Explain the Gemetrical meaning of zero of polynomial Also find the zero of t square - 15 .Also verify relationship between zeros and coefficients?​

Answer 1

Answer:

zero polynomial equal degree of polynomial is zero example 100,40,35,36

these are example because there was no variable there was only constant drum so the degree of polynomial is zero and known as zero polynomial

Answer 2

FINAL ANSWER:-

t=$\sqrt{15}$ and t=$-\sqrt{15}$

GIVEN:-

polynomial is $t^{2}-15$

TO FIND:-

• the Geometrical meaning of zero of polynomial

• verify relationship between zeros and coefficients

• the zero of $t^{2}-15$

THINGS TO KNOW:-

polynomial structure ⇒ $ax^{2}+bx+c$

sum of zeroes = $\frac{-b}{a}$ → $\alpha +\beta =\frac{-b\:\:(coefficient \:of\:x )}{a\:\:(coefficient\:of\:x^{2})}$

product of zeroes = $\frac{c}{a}$ → $\alpha \beta =\frac{c\:\:(constant)}{a\:\:(coefficient\:of\:x^{2} )}$

SOLUTION:-

• The zero of the polynomial is the x-coordinate of the point, where the graph intersects the x-axis.

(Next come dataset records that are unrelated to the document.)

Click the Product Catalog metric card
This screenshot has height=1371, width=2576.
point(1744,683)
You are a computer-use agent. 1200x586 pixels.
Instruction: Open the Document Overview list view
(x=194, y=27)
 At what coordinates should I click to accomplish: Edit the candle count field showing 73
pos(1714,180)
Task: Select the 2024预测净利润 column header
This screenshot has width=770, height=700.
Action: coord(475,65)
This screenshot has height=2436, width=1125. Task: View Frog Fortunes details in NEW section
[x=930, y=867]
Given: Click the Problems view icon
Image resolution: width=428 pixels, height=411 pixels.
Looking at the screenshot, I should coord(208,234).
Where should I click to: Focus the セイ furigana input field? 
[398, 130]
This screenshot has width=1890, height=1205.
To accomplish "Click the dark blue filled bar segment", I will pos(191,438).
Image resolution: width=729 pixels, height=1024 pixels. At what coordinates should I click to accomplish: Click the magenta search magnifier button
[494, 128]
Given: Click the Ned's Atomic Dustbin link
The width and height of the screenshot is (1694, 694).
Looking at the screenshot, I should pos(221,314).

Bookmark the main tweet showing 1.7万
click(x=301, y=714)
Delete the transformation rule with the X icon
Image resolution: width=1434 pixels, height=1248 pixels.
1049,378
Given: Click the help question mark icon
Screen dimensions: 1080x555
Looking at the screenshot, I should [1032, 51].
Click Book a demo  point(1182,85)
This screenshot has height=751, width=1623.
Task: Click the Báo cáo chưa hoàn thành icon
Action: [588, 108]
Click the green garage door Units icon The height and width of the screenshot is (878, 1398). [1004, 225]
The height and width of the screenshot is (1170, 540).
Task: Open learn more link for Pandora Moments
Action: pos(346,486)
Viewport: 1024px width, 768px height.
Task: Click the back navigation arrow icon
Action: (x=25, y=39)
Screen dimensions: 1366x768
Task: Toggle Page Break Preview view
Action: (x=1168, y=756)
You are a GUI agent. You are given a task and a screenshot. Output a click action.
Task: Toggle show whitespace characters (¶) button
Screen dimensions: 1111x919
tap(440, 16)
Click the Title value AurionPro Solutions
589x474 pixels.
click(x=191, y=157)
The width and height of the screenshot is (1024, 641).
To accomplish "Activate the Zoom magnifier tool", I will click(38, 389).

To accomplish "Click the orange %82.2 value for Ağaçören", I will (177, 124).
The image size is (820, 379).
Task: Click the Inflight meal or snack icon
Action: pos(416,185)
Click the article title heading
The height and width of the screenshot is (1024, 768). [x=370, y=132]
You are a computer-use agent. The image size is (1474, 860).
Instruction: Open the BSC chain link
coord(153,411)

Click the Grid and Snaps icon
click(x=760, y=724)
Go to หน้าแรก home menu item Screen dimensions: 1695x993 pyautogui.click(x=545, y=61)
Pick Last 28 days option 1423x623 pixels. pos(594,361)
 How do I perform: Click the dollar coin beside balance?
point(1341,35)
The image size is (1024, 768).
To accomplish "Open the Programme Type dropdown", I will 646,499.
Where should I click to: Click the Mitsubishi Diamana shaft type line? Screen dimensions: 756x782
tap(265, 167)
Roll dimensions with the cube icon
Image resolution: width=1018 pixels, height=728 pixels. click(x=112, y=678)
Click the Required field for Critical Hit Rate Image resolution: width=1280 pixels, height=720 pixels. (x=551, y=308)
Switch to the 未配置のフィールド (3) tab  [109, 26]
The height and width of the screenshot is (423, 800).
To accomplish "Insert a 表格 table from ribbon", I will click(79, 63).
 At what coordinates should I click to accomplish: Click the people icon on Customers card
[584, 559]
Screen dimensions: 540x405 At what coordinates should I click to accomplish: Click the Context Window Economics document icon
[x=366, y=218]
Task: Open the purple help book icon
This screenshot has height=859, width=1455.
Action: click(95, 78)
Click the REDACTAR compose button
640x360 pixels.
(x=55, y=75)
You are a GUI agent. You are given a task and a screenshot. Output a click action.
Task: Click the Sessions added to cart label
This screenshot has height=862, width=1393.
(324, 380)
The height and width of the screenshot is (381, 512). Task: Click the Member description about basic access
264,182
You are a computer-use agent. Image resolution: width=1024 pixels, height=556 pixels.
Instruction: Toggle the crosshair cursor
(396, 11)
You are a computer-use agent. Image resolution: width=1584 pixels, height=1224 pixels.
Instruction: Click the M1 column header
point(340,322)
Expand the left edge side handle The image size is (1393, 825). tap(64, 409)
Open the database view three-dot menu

If a polynomial p(x) intersects the x-axis at ( k, 0), then k is the zero of the polynomial.

• t² - 15 = 0

       ⇒t² - (√15)² = 0

      ⇒(t + √15)(t - √15) = 0

      ⇒t = √15 , - √15

      zeroes of polynomial t² - 15 are :-  α=$\sqrt{15}$    ;     β=$-\sqrt{15}$

• relationship between zeros and coefficients :-

here polynomial structure ⇒$ax^{2}+bx+c$   t² - 15

a=1

b=0

c=-15

∴sum of zeroes(α , β) ⇒ $\alpha +\beta =\frac{-b}{a}$

$\sqrt{15}-\sqrt{15}=\frac{0}{1}$ ⇒ 0=0

∴product of zeroes ⇒ $\alpha \beta =\frac{c}{a}$

$\sqrt{15}*-\sqrt{15}=\frac{-15 }{1}$ ⇒ $-15=-15$